Un bon vieux classique méconnu (pour des raisons politiques ?). En très condensé, un « Un village français » cinquante avant ! Réalisation rigoureuse et sans fantaisie, au standard de l’époque, avec un bon rythme, de bons dialogues et un excellent et subtil Bernard Blier qu’on a toujours bonheur à voir. C’est plaisant de découvrir aujourd’hui ce vieux film solide et pas manichéen sur fond de débarquement du juin 44.

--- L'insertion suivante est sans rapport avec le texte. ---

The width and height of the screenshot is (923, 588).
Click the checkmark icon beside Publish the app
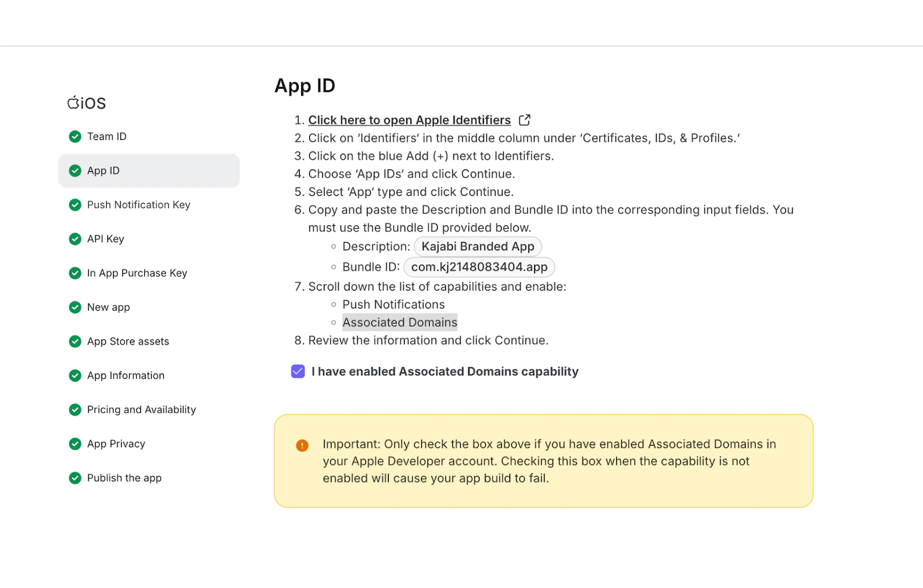click(x=75, y=478)
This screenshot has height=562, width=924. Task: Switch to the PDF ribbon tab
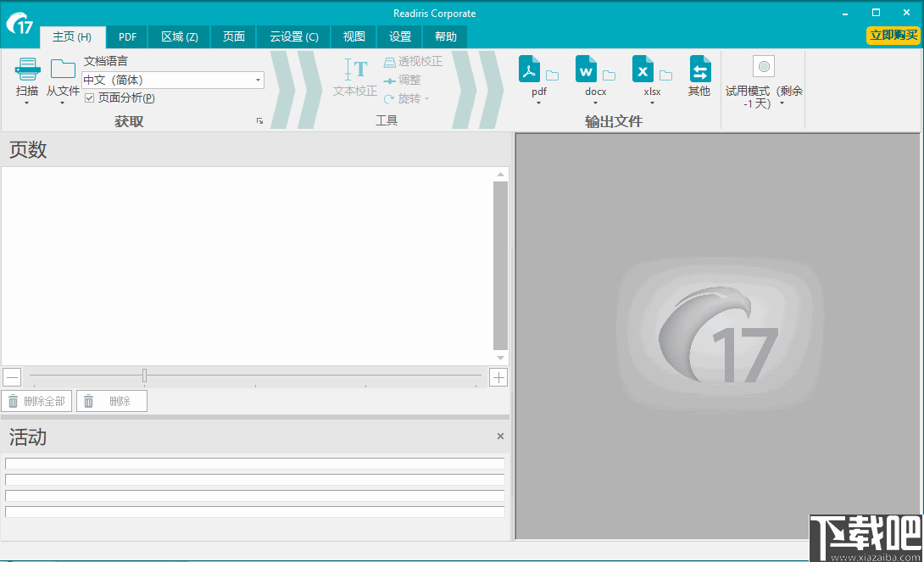click(126, 36)
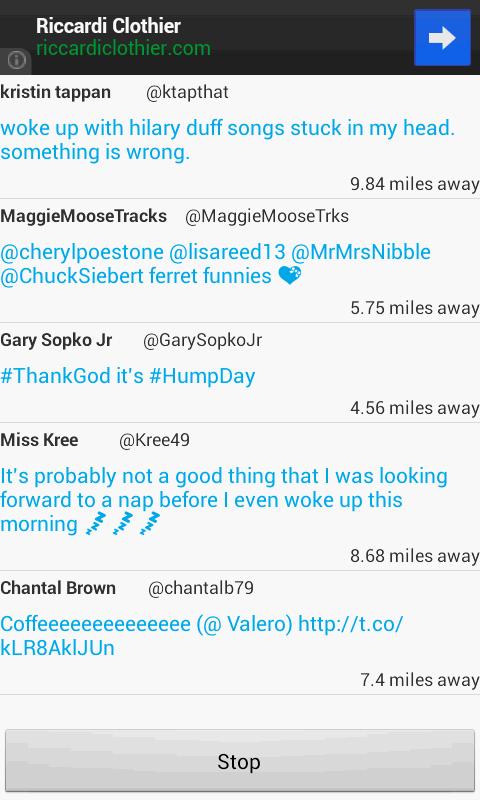Open the #ThankGod hashtag
The image size is (480, 800).
pos(56,377)
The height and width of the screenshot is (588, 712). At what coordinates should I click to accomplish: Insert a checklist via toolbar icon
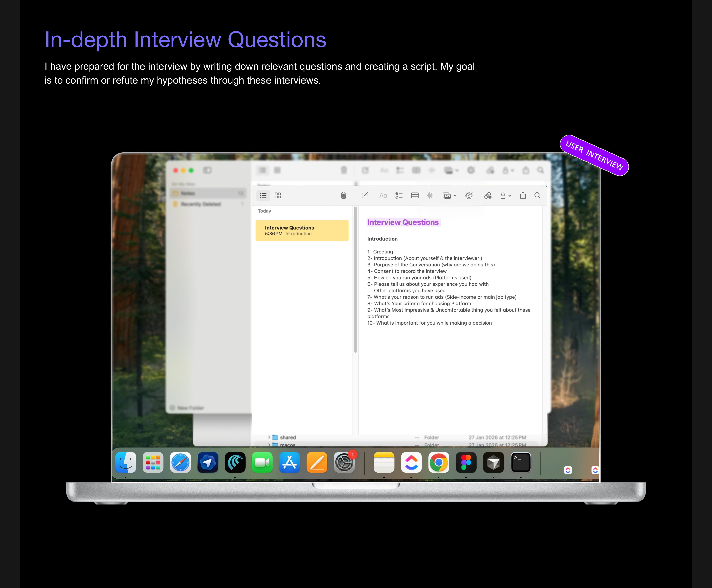(x=399, y=195)
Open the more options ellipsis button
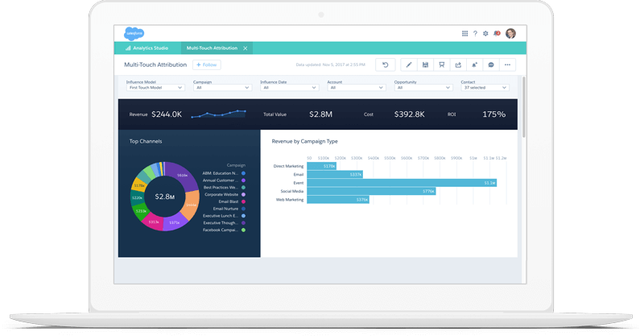The height and width of the screenshot is (336, 644). click(507, 64)
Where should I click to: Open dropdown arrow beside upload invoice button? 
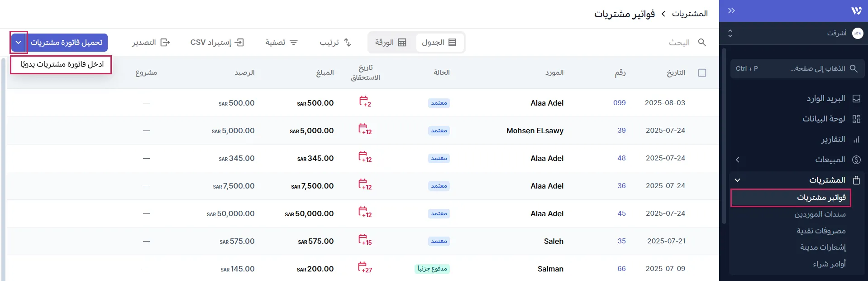(x=19, y=42)
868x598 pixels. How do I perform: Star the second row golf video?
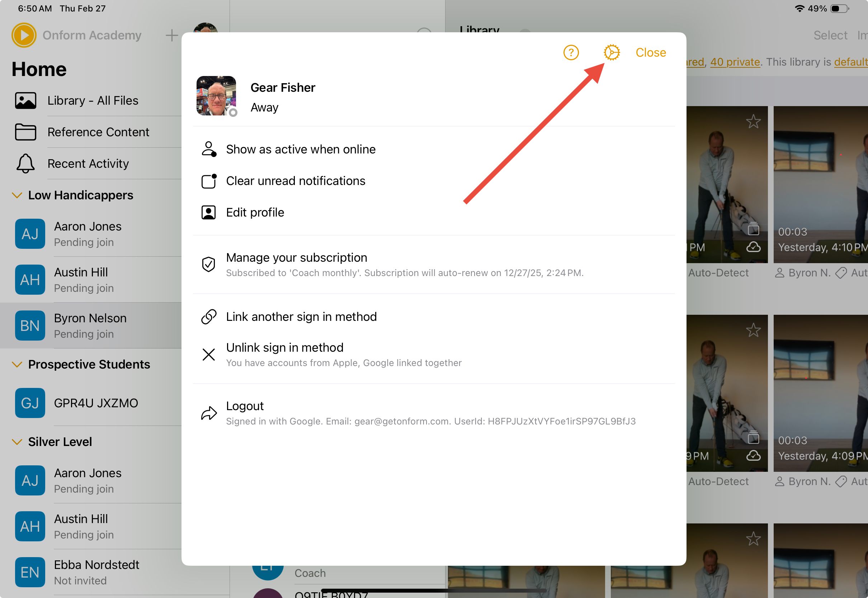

Un film simple, sans grandes prétentions, sur la cohabitation franco-allemande lors de l'occupation. Même si le rendu final reste classique, l'efficacité de "Arrêtez les tambours" est certain. Une efficacité qui doit beaucoup à Bernard Blier et aux répliques de ce dernier.
quelle bonne surprise. Un Bernard Blier excellent, qui comme Bourvil peut jouer des rôles de comique ou nous émouvoir. Beaucoup de thèmes sont évoqués tout en subtilités. Un seul regret, l'histoire d'amour entre la fille du personnage principal et l'officier allemand, qui est un peu lourdingue.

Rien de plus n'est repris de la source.